Xavi Valero, collaboratore di Benitez, al Mundo: «A Napoli il calcio è una religione. Hamsik è l’elemento identitario. È la squadra costruita da Rafa»

Xavi Valero, collaboratore di Benitez, al Mundo: «A Napoli il calcio è una religione. Hamsik è l’elemento identitario. È la squadra costruita da Rafa»

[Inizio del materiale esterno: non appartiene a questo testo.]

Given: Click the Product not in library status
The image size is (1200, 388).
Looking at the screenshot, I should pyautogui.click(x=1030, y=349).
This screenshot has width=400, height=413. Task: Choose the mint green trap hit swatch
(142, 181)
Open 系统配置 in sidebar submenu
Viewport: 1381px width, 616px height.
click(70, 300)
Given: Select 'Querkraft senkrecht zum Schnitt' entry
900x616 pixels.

«Il calcio è una religione a Napoli». Parole e musica di Xavi Valero, collaboratore di Rafa Benitez che ha rilasciato un’intervista a El Mundo, giornale spagnolo, a pochi giorni dalla sfida tra il Napoli e il Villarreal per i sedicesimi di andata di Europa League. Due anni sotto il Vesuvio insieme all’allenatore spagnolo, i due titoli vinti (Coppa Italia e Supercoppa 2014) ma anche la presa di coscienza del valore del calcio per i napoletani in una città «muy religiosa y en la que el futbol es fundamental en las aficiones y los valores de los napolitanos».

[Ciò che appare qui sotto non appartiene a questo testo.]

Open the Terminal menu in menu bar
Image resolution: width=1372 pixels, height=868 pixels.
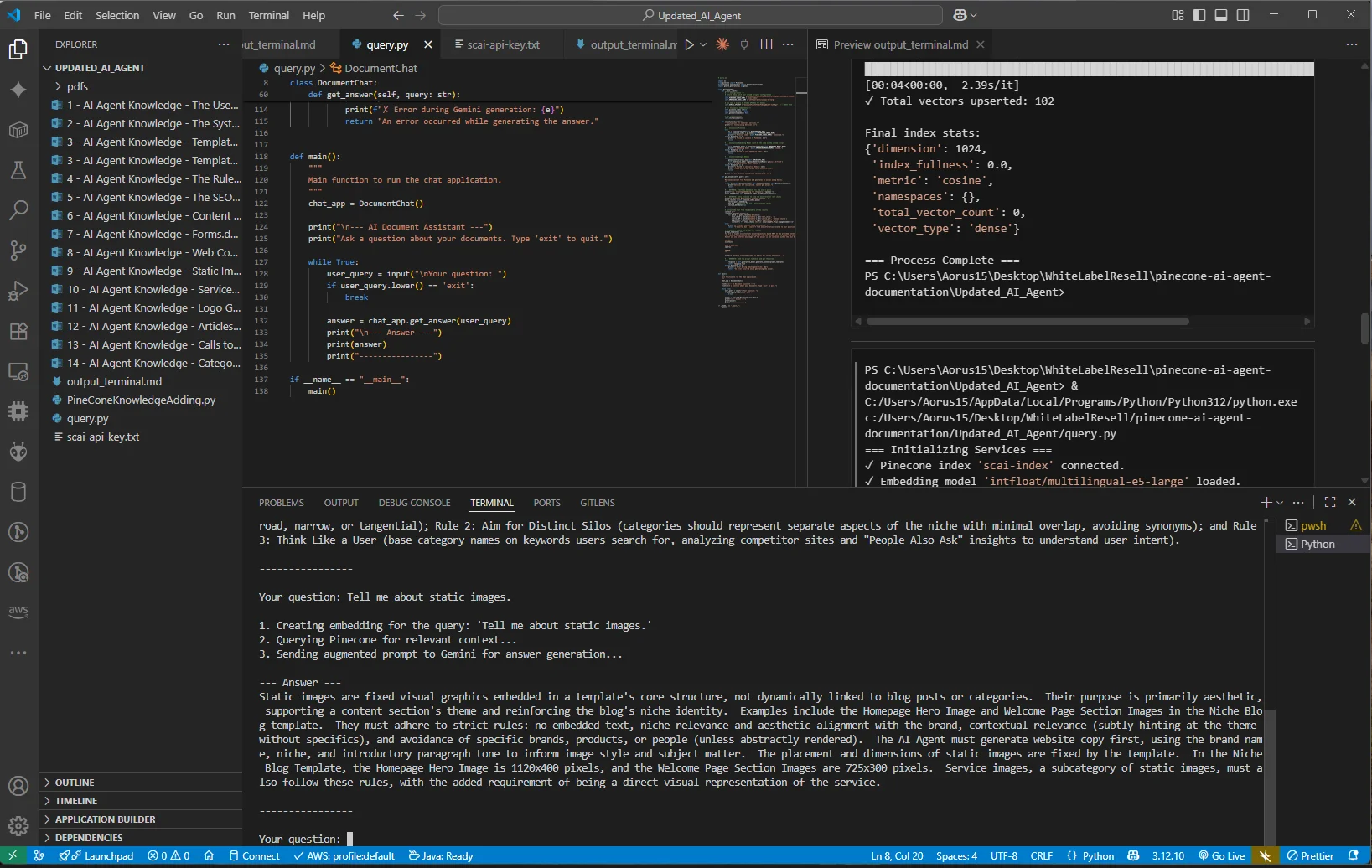click(268, 15)
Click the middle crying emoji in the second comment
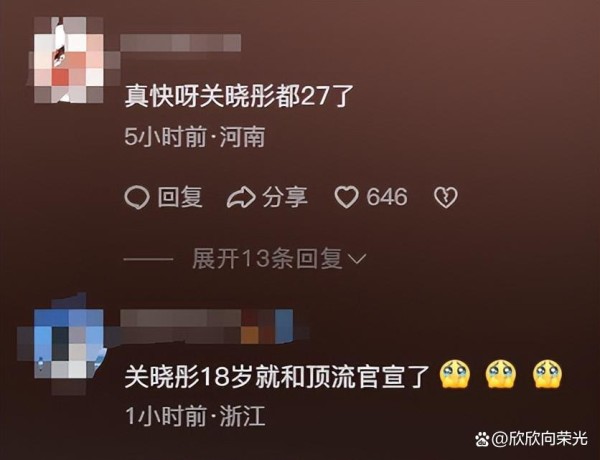 coord(501,374)
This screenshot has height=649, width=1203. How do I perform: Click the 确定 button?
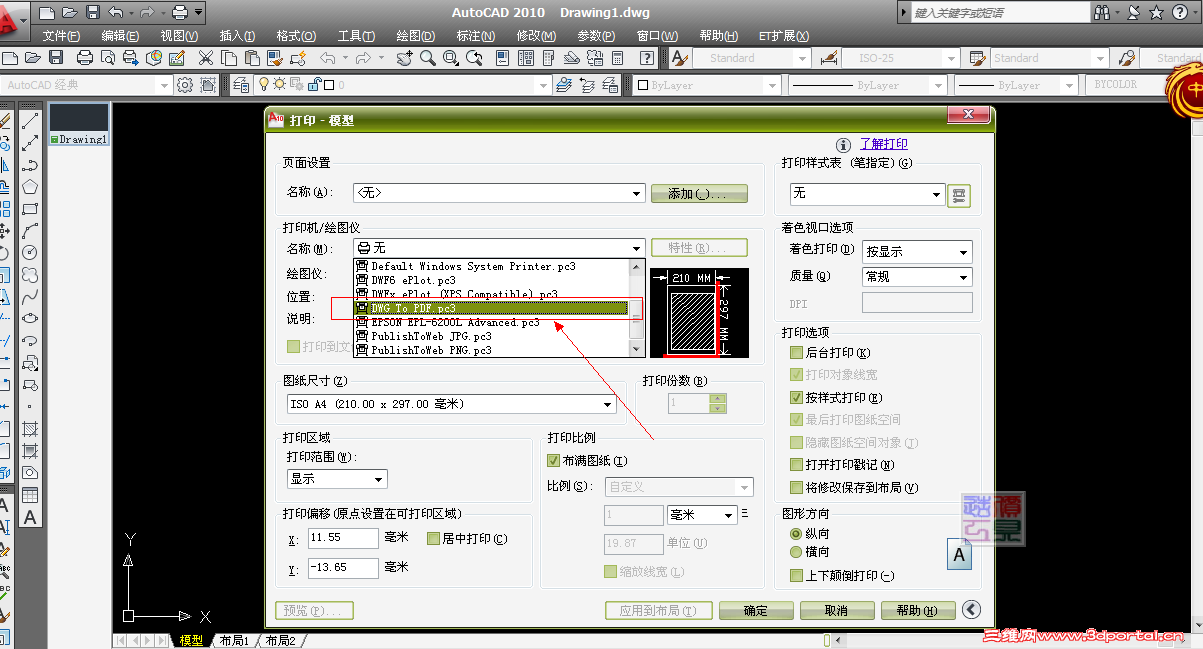tap(756, 610)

Il racconto di Xavi Valero, un passato anche al Catellon, al Maiorca e al Logrones, parte ovviamente da Diego Maradona: «A Napoli, Maradona è un dio assoluto. C’è una devozione totale, anche grazie ai trofei vinti durante i suoi sette anni in città: gli scudetti, la Coppa Italia e la Coppa Uefa». Da un argentino all’altro, Gonzalo Higuain, arrivato insieme a Benitez come Reina, Callejone Albiol. Secondo l’articolo, il Napoli «è lo stesso costruito da Rafa Benitez durante i suoi due anni in Italia».

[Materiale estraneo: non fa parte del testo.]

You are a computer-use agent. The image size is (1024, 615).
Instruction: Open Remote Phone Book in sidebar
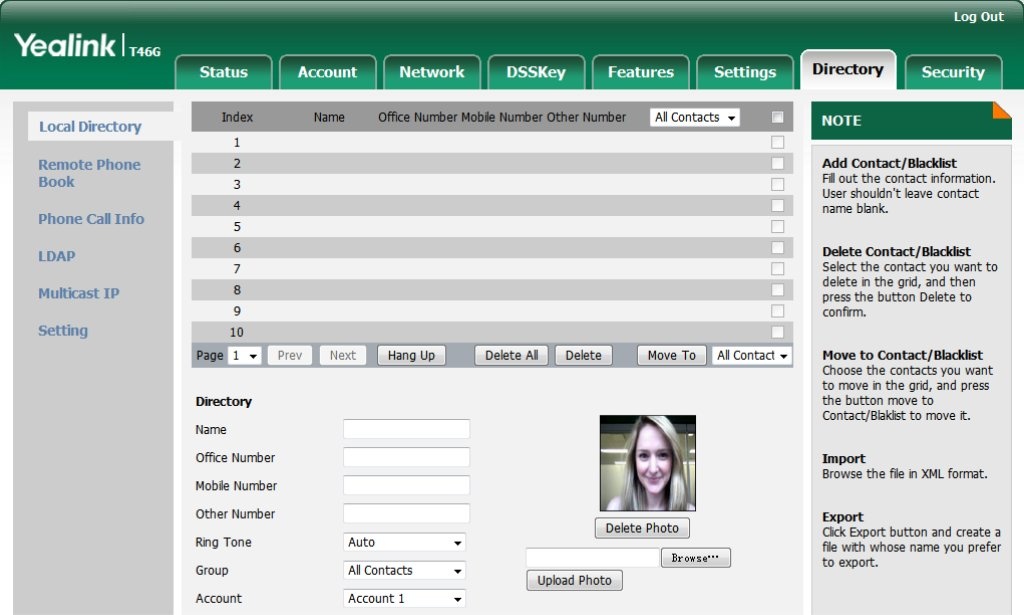89,173
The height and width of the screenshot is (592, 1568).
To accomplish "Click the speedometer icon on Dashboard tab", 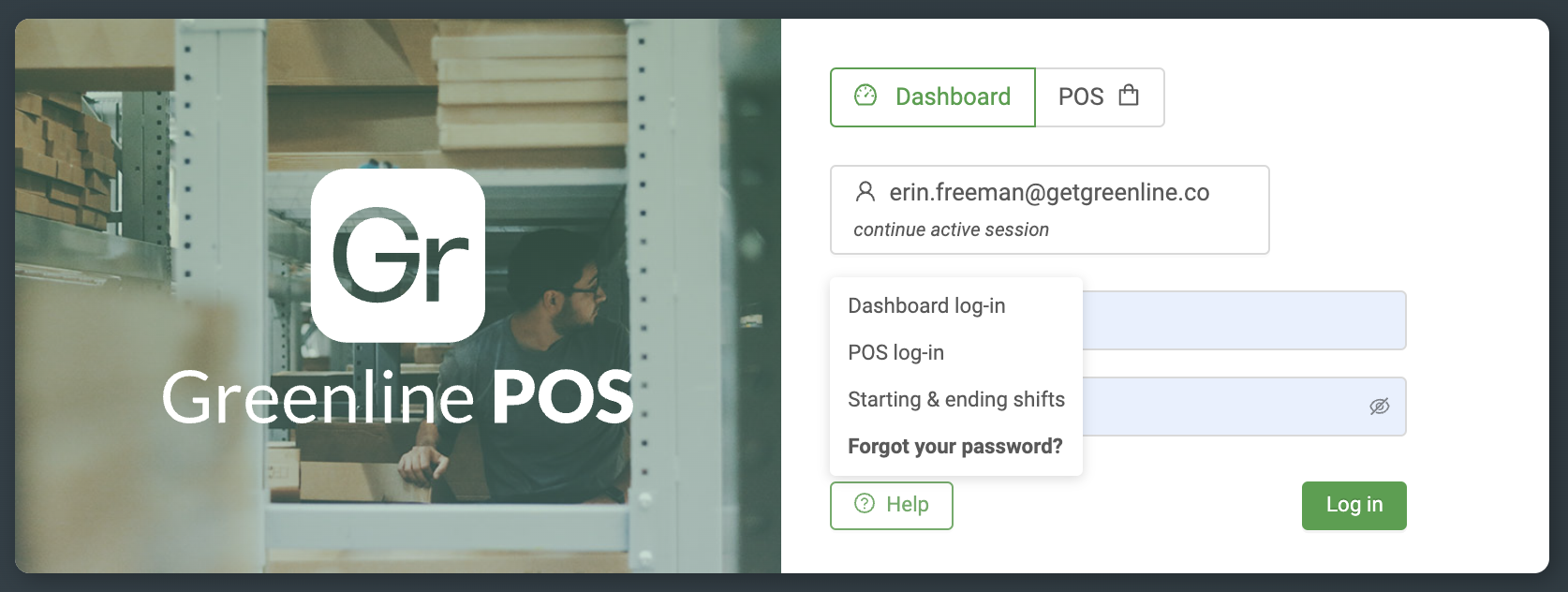I will (x=865, y=96).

«Il Napoli, oggi, ha tutto quello che serve per essere un club di livello: Reina in porta, Albiol come centrale, Hamsik a centrocampo. Lo slovacco è l’elemento identitario della squadra, una referenza di livello mondiale per Higuain. Marek e Gonzalo sono la colonna verticale della squadra, che per il resto è solida e ha una buona esperienza internazionale, con calciatori importanti in tutte le zone del campo. Lo stato di forma di Higuain è eccezionale, ma anche Hamsik sta offrendo un contributo importante. Poi ci sono Callejon, Mertens e Insigne, che assicurano profondità e velocità alla squadra e riescono anche a segnare go importanti. Il Napoli ha uno stile tattico ben definito: per essere leader in Italia, devi fare le cose perbene».

Due soli calciatori nuovi rispetto al passato: «Ci sono – prosegue Xavi Valero – Allan e Hysaj che sono arrivati quest’anno. Noi ci ritrovammo ad affrontare un passaggio difficile, con la squadra che veniva da stagioni importanti con Mazzarri affrontate con uno schema a tre difensori. Noi abbiamo subito virato verso una difesa a quattro e verso il 4-2-3-1. Sarri ha iniziato giocando come a Empoli, con un modulo a diamante, ma poi è passato al 4-3-3».

Sui tifosi: «Il Napoli è radicato nella cultura e nell’immaginario della città che si identifica con la squadra. C’è un forte desiderio di vittoria e di competere con le più grandi squadre italiane. Il calcio si vive con una prospettiva assolutamente passionale». Il discorso vira poi su Marcelino, allenatore del Villarreal e prossimo avversario degli azzurri: «È un allenatore che prepara molte bene le partite. Quest’anno, con il Real Madrid, abbiamo giocato al Madrigal e abbiamo perso per 1-0 con gol di Soldado.. La partita sarà equilibrata, Villarreal e Napoli giocano in due campionati difficili e praticano un calcio ad altissimo ritmo. Sia Sarri che Marcelino sono due tecnici con grande esperienza».